___ Texto da página
O presidente afirmou que hoje o Brasil vive um cenário que exige juros mais baixos para convencer os empresários a investir no País e comparou Campos Neto com o ex-juiz Moro, ao dizer que o chefe do BC tem mesmo papel, “com rabo preso a compromissos políticos”.
No comunicado da decisão, o Copom reiterou que os juros terão de continuar em nível restritivo. “A política monetária deve se manter contracionista por tempo suficiente em patamar que consolide não apenas o processo de desinflação, como também a ancoragem das expectativas em torno de suas metas”, diz o texto.
Segundo o Copom, “eventuais ajustes futuros” na taxa básica de juros serão ditados pelo “firme compromisso” de convergência da inflação à meta. O comitê reiterou que, diante de um processo de desinflação mais lento, da desancoragem das expectativas e do cenário global desafiador, é necessário ter “serenidade e moderação na condução da política monetária.”
O comitê reiterou que o cenário externo continua “adverso”, devido à incerteza “elevada e persistente” sobre a velocidade da desinflação global. As dúvidas sobre o início da flexibilização monetária nos Estados Unidos também pesam, afirmou o colegiado.

Racha entre diretores na reunião de maio levantou suspeitas de que poderia haver uma divisão política dentro do Copom e gerou ruídos no mercado. Foto: Wilton Junior/Estadão
“Os bancos centrais das principais economias permanecem determinados em promover a convergência das taxas de inflação para suas metas em um ambiente marcado por pressões nos mercados de trabalho”, diz o comunicado. “O comitê avalia que o cenário segue exigindo cautela por parte de países emergentes.”
O colegiado manteve seu balanço de risco inalterado no comunicado, destacando que permanecem fatores de risco em ambas as direções. O documento cita dois riscos para alta do cenário inflacionário: a maior persistência das pressões inflacionárias globais e a maior resiliência na inflação de serviços do que a projetada.
Já para os riscos de baixa, o Copom destacou a desaceleração da atividade econômica global mais acentuada do que a projetada e impactos do aperto monetário sincronizado sobre a desinflação global mais fortes do que o esperado. “O Comitê avalia que as conjunturas doméstica e internacional seguem mais incertas, exigindo maior cautela na condução da política monetária”, diz o comunicado.
O próximo encontro do Copom está previsto para os dias 30 e 31 de julho.
______
___ Material fornecido
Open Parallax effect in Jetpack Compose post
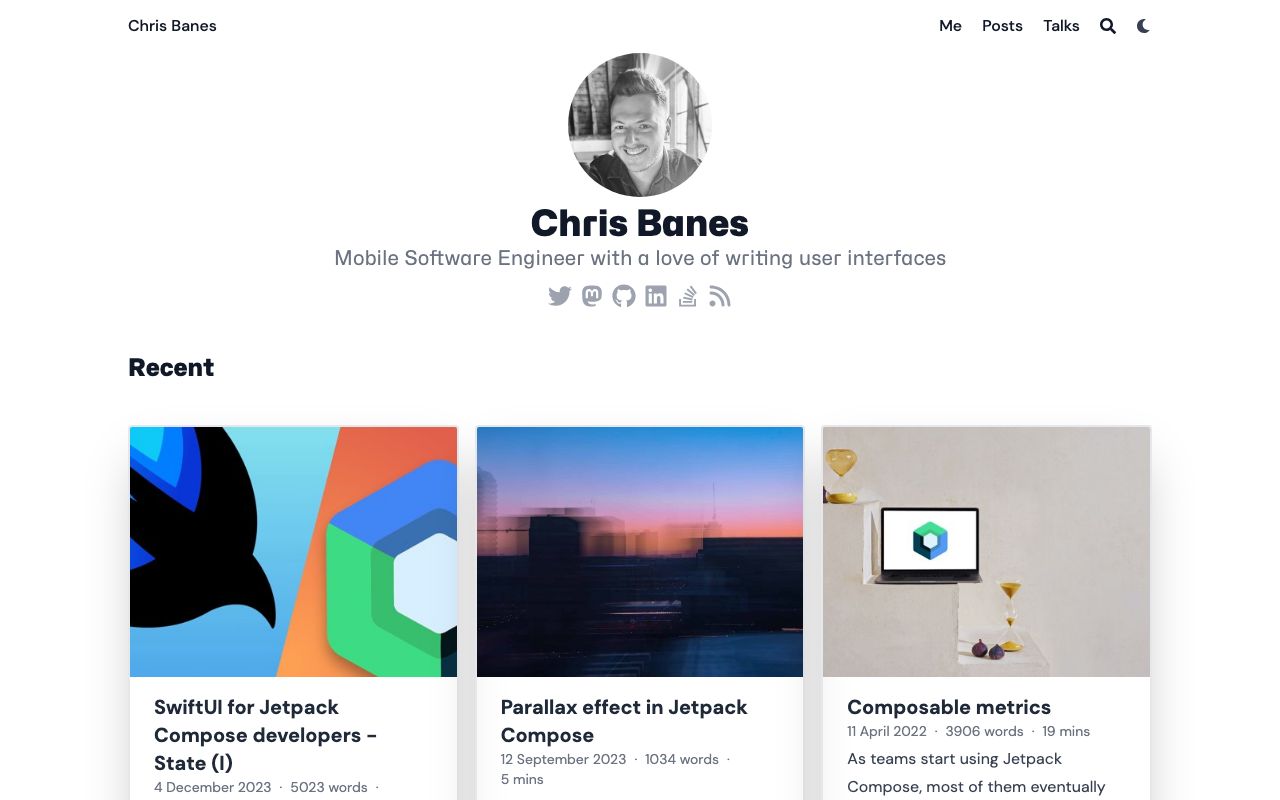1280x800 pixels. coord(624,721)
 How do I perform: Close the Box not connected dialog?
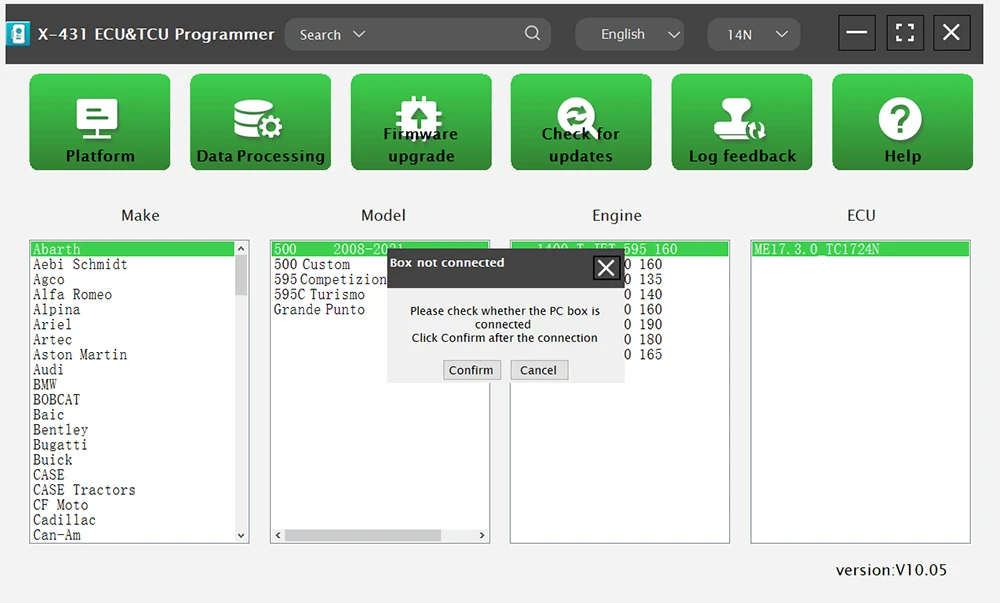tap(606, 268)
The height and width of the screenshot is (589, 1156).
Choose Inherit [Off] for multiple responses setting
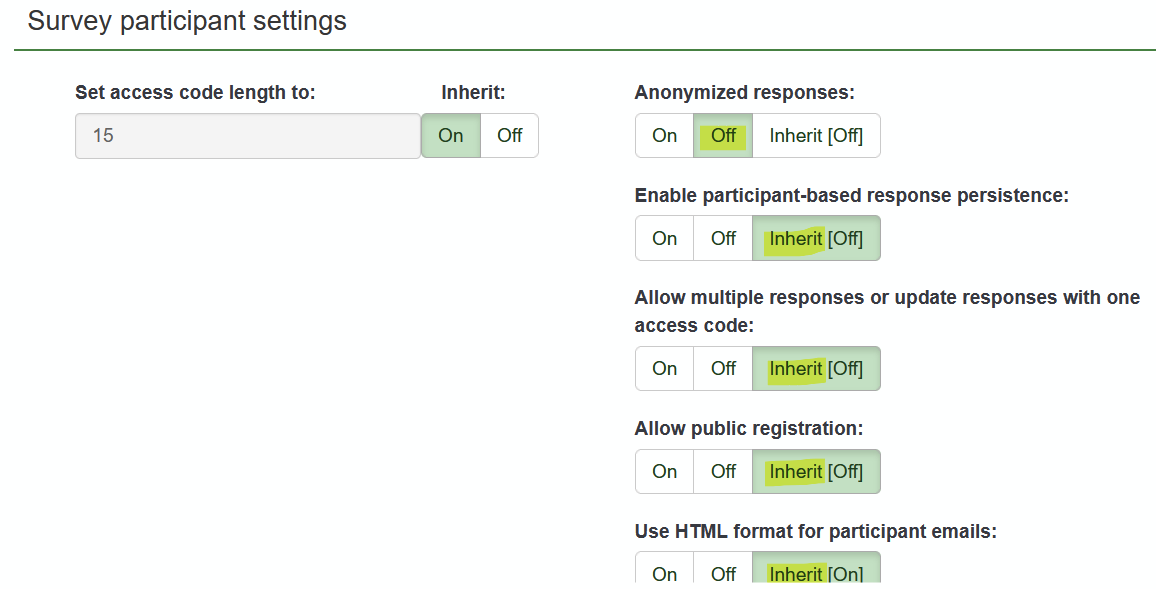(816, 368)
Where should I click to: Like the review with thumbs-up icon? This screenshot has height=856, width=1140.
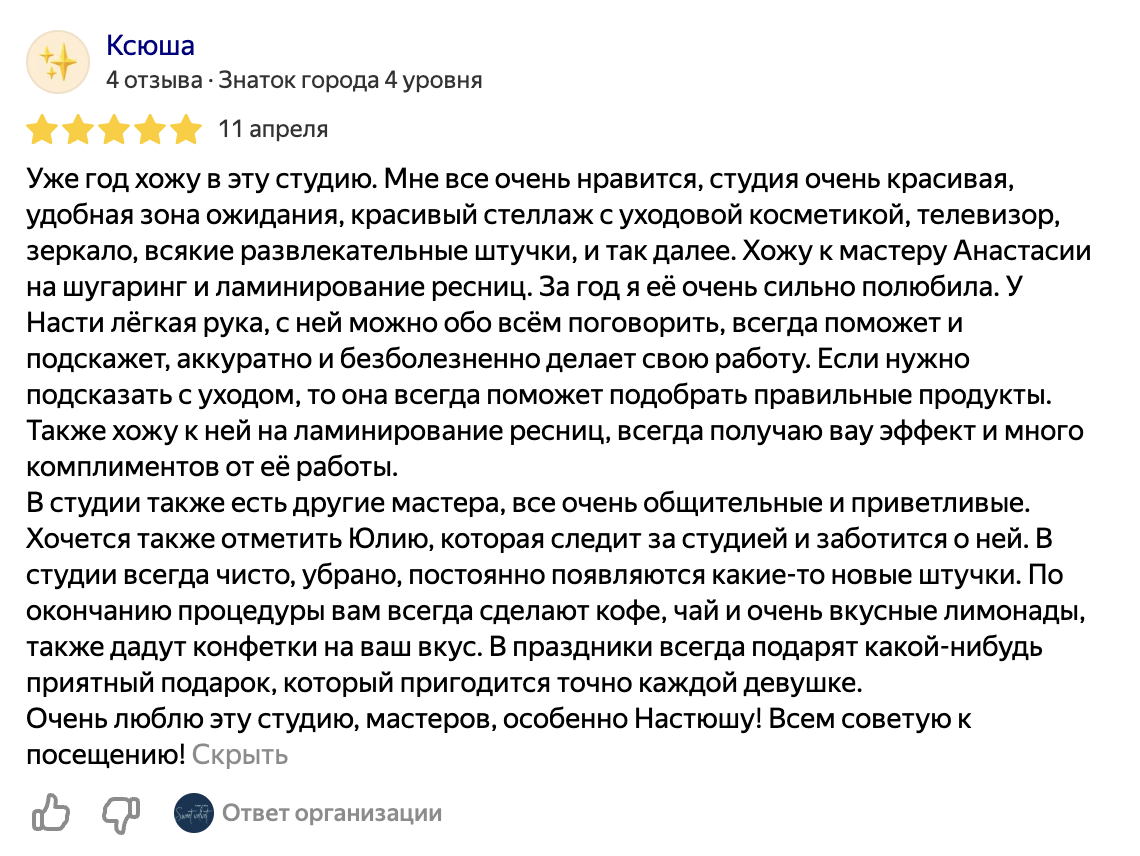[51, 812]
______
___ Material fornecido
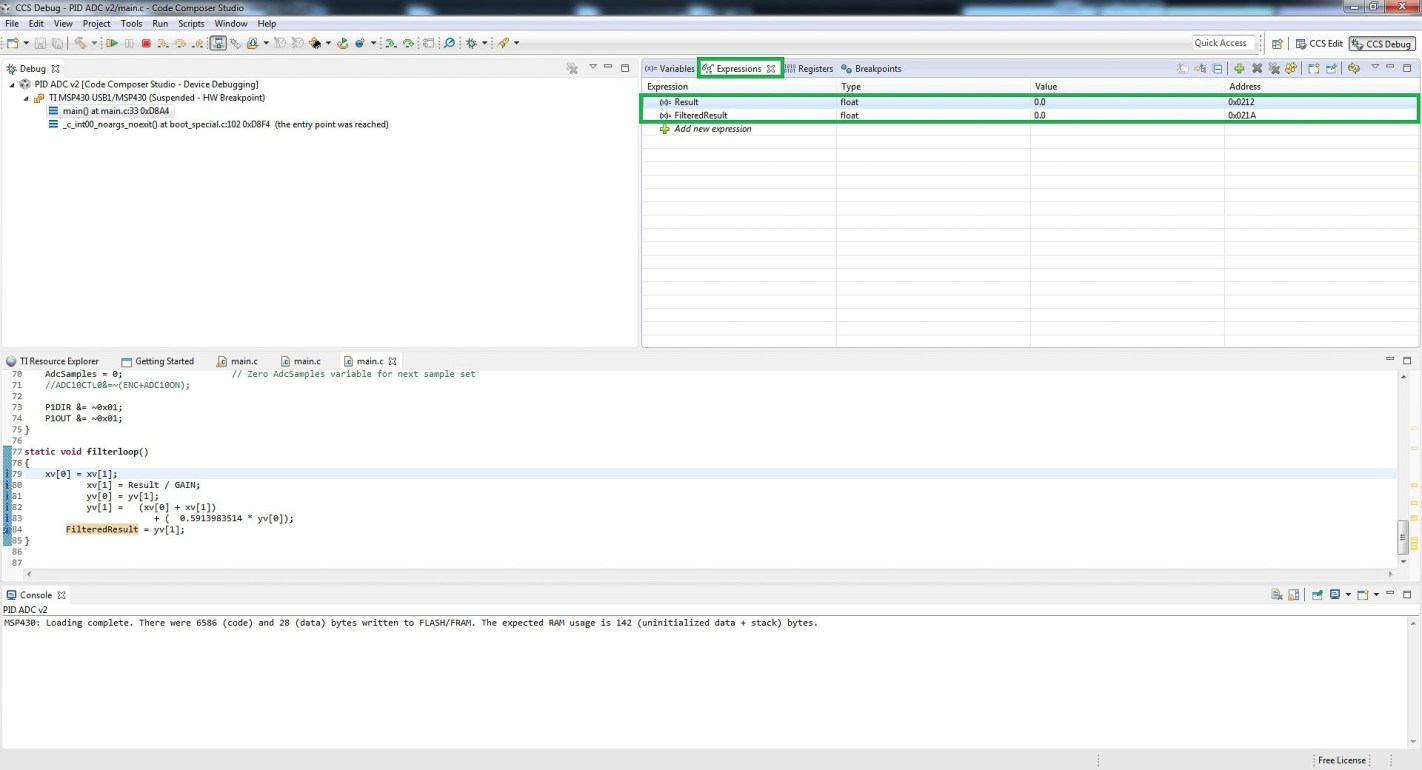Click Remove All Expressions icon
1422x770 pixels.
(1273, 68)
______
___ Material fornecido
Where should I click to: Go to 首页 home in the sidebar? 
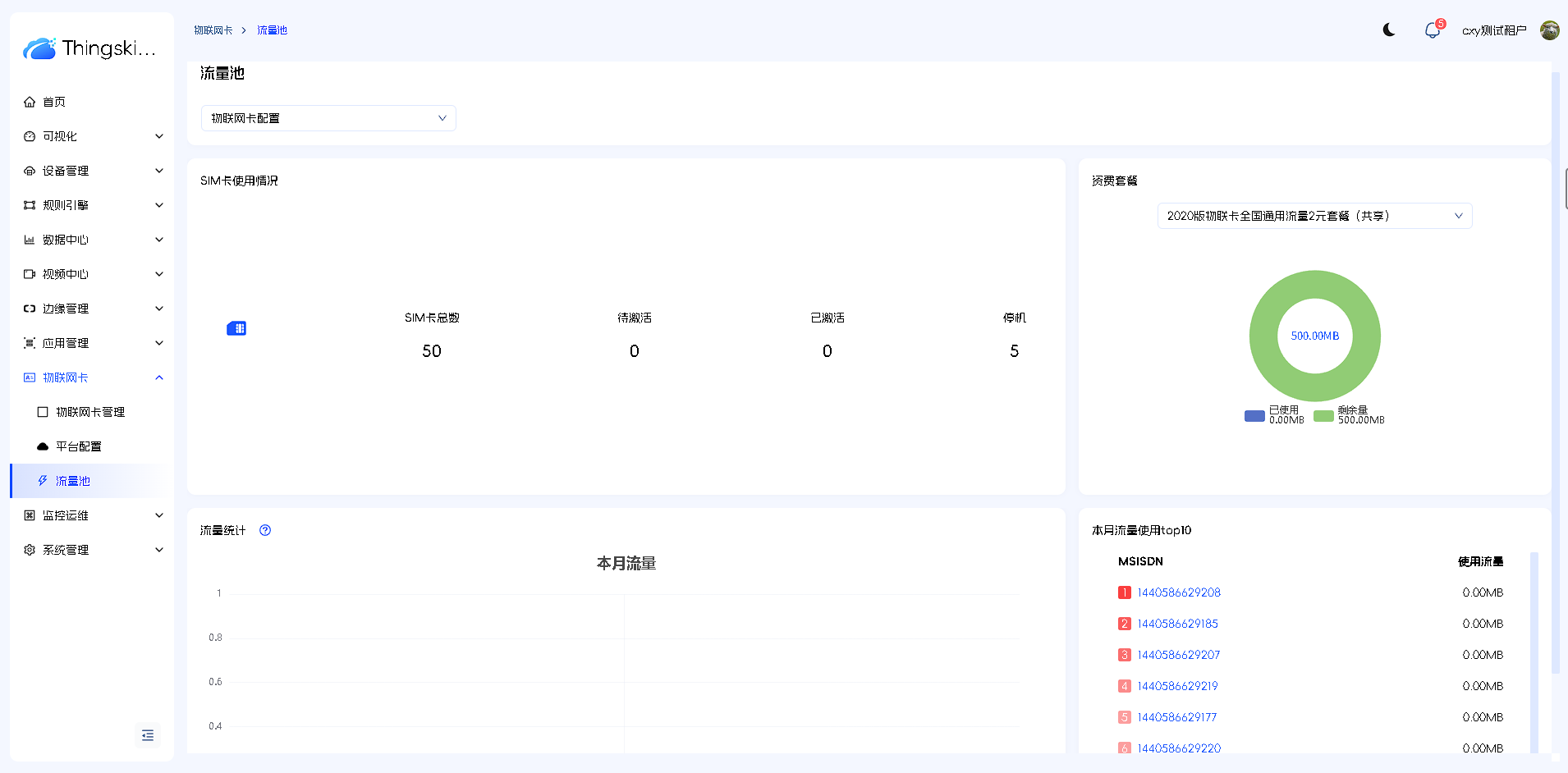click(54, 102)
______
• **Enunciado do exercício**: Transcreva, sem alterações, o trecho do texto sobre a decisão do Copom que começa em "Racha entre diretores" e vai até "que a projetada.", incluindo esta última passagem. As entradas procedem de uma fonte distinta da do texto.

• **Resolução do exercício**:
Racha entre diretores na reunião de maio levantou suspeitas de que poderia haver uma divisão política dentro do Copom e gerou ruídos no mercado. Foto: Wilton Junior/Estadão
“Os bancos centrais das principais economias permanecem determinados em promover a convergência das taxas de inflação para suas metas em um ambiente marcado por pressões nos mercados de trabalho”, diz o comunicado. “O comitê avalia que o cenário segue exigindo cautela por parte de países emergentes.”
O colegiado manteve seu balanço de risco inalterado no comunicado, destacando que permanecem fatores de risco em ambas as direções. O documento cita dois riscos para alta do cenário inflacionário: a maior persistência das pressões inflacionárias globais e a maior resiliência na inflação de serviços do que a projetada.